(Read the first part of this series here.)
There are many variables involved in creating a competitive edge. It must be recognized, however, that many of those are wholly out of the control of the manufacturer. Taxes and regulations imposed by government influence how well a company does, and there are issues of tariffs and trade that impact business. The government needs to provide a safe environment within which to do business and there has to be a reasonable system for payment. All of this is crucial to the success of a given business.
The key to competitiveness lies in the decisions that an individual company can make for itself and these fall into three broad categories. The first is to continue down the path of diversification in evidence for the last few years. The recession in the U.S. was a severe blow to the Mexican manufacturer, but it also may have been a blessing in disguise as many Mexican operations found opportunities to do business with other nations.
Those trade agreements allowed expansion into other markets, but so has the increase in foreign direct investment. The advantages that Mexico has will become ever more appealing to operations in other parts of the world as production in Mexico has the added benefit of being close to the U.S. market. Shipments can be delivered at a transportation cost that is far less than from other parts of the world — and dropping.
As part of this first step toward diversification, Mexico is in a position to be at the forefront of the development taking place in other parts of the Americas. The economies in Brazil, Colombia and Chile are developing fast, and opportunities exist for the Mexican manufacturer to become fully engaged in these countries, as well as in the U.S.
The second major advantage is the skill base developing in Mexico. The country has been emphasizing education for a long time and there have been many graduates in the last 10 years. This will either become a huge problem or an advantage — depending on the reaction of the private sector.

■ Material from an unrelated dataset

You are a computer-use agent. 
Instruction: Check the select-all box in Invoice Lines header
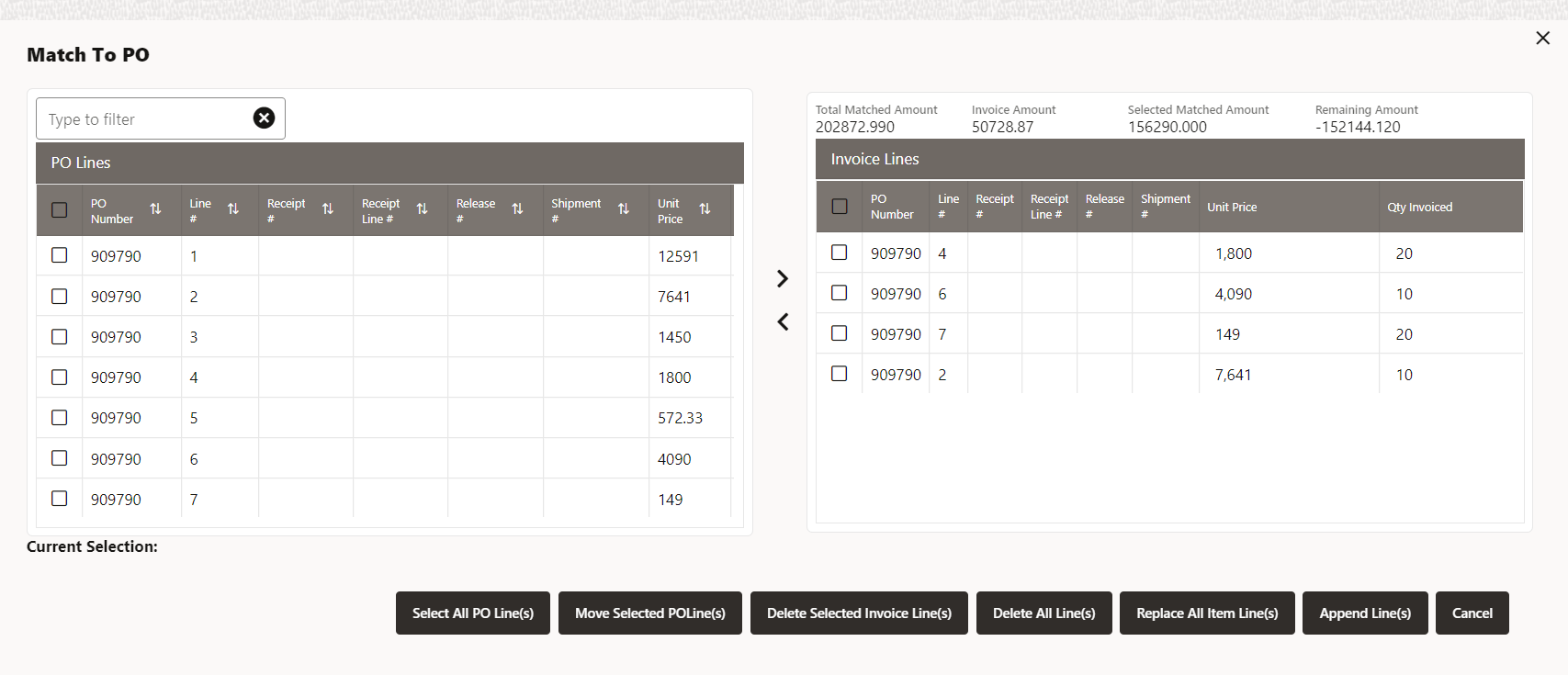coord(840,207)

If this young, educated population finds few opportunities to use their skills, they will become frustrated and angry, and Mexico could well experience the same challenges affecting governments in the Middle East. If the economy expands and the business community takes advantage of that talented, young population, the country stands to grow quickly.
The U.S. is rapidly coming to a crisis from the other direction as its labor pool decreases and needed skills start to vanish. The average age of a fully qualified welder in the U.S. is now 63; this points to an emerging problem. It will be next to impossible for the U.S. to address that issue in any way except through mass immigration and that is simply not politically feasible in the foreseeable future. That puts greater emphasis on production outside the U.S., and Mexico becomes the most logical candidate if there is attention to the needs of a growing industrial sector.
The third major advantage stems from proximity and the costs of providing the inputs needed for modern manufacturing. In addition to labor costs, a more important consideration may be the ongoing cost of transportation.
Trade with Asia is getting more expensive and all projections hold that this will be a greater concern in the years ahead. Currently the cost of fuel has fallen a bit, but this is a temporary situation that will reverse as the global economy begins to recover. It will become far too expensive to ship certain goods from a great distance when there is a nearby alternative.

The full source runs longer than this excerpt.